Will 2012 be the year of the Gigaflop?


Lord Hanson famously worked on the adage of buying companies that made the basic commodities like bricks, cement and batteries as he reasoned that they would always be in demand. He made a bob or two in the process.

In a way you could interpret that approach as one of low risk investment. If you could see that a company made products that people wanted and there wasn't a lot of clever things in between like lots of research costs then you could always make money. The simpler the business model, the easier it was to foresee a return.

Next year sees the IPO of Facebook and this year we have seen Groupon go to market - both with incredible valuations. The valuations are not just big, they are hopeful beyond all measure. They could even be described as hopeless by some measures.

The attraction of social networking for most of the 800 million subscribers to Facebook, and the same can be said of Twitter, is that we love the freedom of use that benevolently donated platforms can give us. So far, we are mildly irritated but not put off by advertising. Which is good news as this is a multi-billion dollar business in itself of which Facebook already has $3bn a year. That's sheer exploitation of the user base in no uncertain terms and it may not be long before users who attract a lot of attention start believing their own bull and think that companies like Facebook, Google and others are making a mint off their popularity and start charging these companies to use their space.

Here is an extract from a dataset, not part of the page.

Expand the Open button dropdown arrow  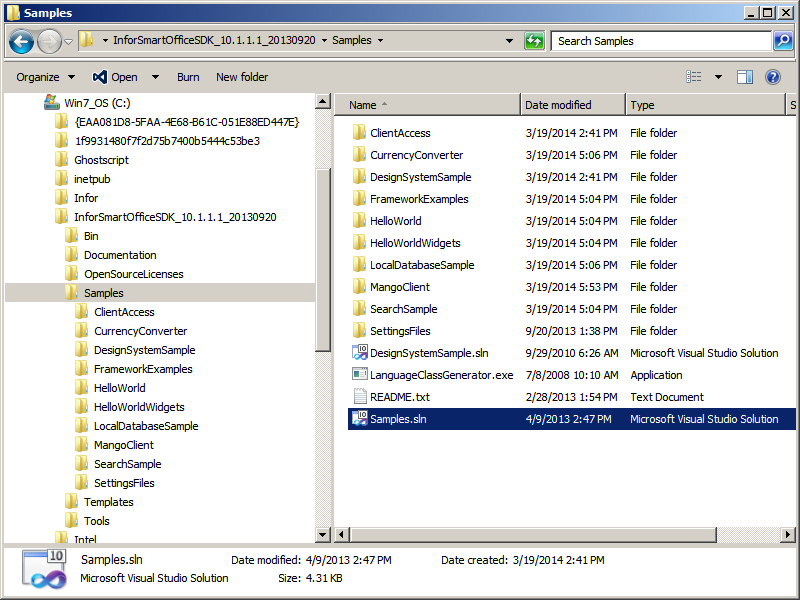[x=155, y=77]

Hmmm, is there something flawed in the model here? Sticking an advert on my Facebook page is useless, frankly. I hardly ever go there and neither does anyone else. Rather like paying for the best hoarding for an advert in a Tube Station the demographics of Facebook's user base commands the price. And will those users who do get millions of page impressions suddenly wise up that it isn't about Facebook, it's about them? Are we talking users huddling together and forming a 'Premier League' style breakaway?

If that ever happens, will Facebook's value implode or will there be enough of the second tier to fill the gaps and start all over again? Could this actually ever happen?

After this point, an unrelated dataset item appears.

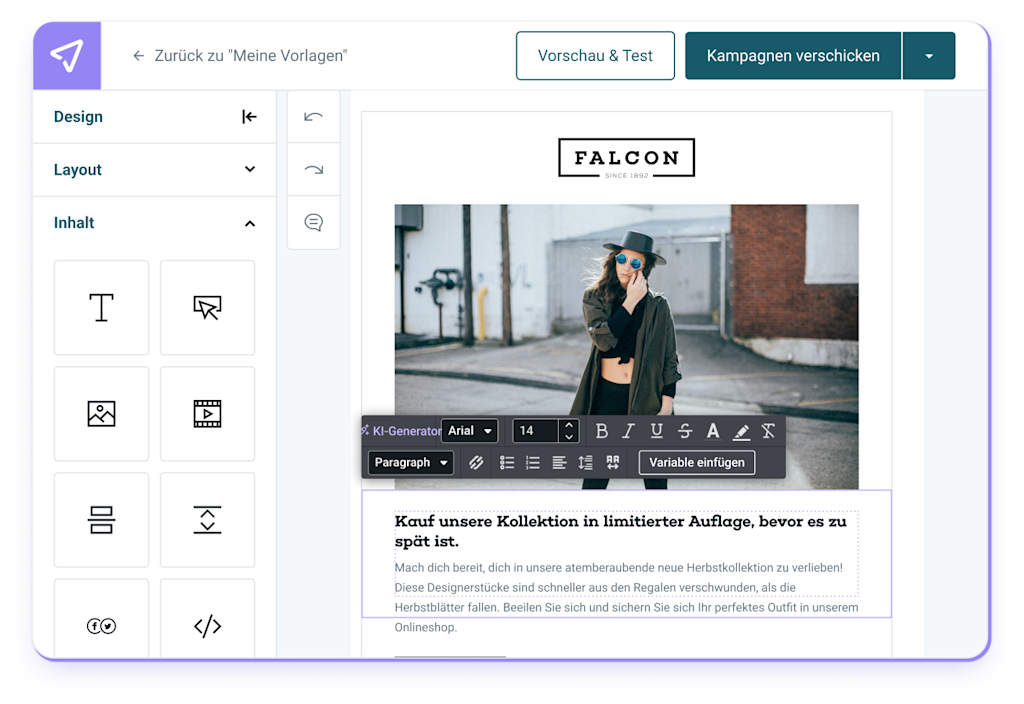
Task: Insert the Image content block
Action: coord(101,414)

I really don't know but I would imagine that as I write there is some enterprising individual who might actually be dreaming up this concept. It's a simple thought - some users are more valuable than others to Facebook and the likes so if they got stripped away then the calculation on which the valuation is made is skewed, possibly ruined.

The only really rock solid foundation for Facebook would be to use a 'taxation' model. If every user paid a small fee for being a subscriber every year then there would be a base revenue which would always be the core source of the profits. Losing a few users would then be not a real worry. Exploitation of the membership has an inherent flaw and it's why many of these seemingly fat golden geese may actually be plain old ducks in the end.

Mark Zuckerberg is an infinitely more clever individual than me but Lord Hanson would point out that my tiny company made more net profit last month than his company has accumulated in its entire existence. That's a sobering thought. 

2012 could be a landmark year. I honestly believe that Groupon will implode sometime in the next two years. It has a fundamentally weak business model that could even be transient at best but infinitely clonal at worst. In fact, any model predicated on believing that consumerism will only expand in the next 5 years is basically a high risk business if it is not uniquely differentiated in my small and insignificant book. And Groupon is not differentiated enough by far.

So my point today is that if you are going to invest your hard earned cash or leverage your house to do so, then don't back the IPOs of these sorts of companies and certainly not as long term investments. 

2012 could be the year of the Gigaflop.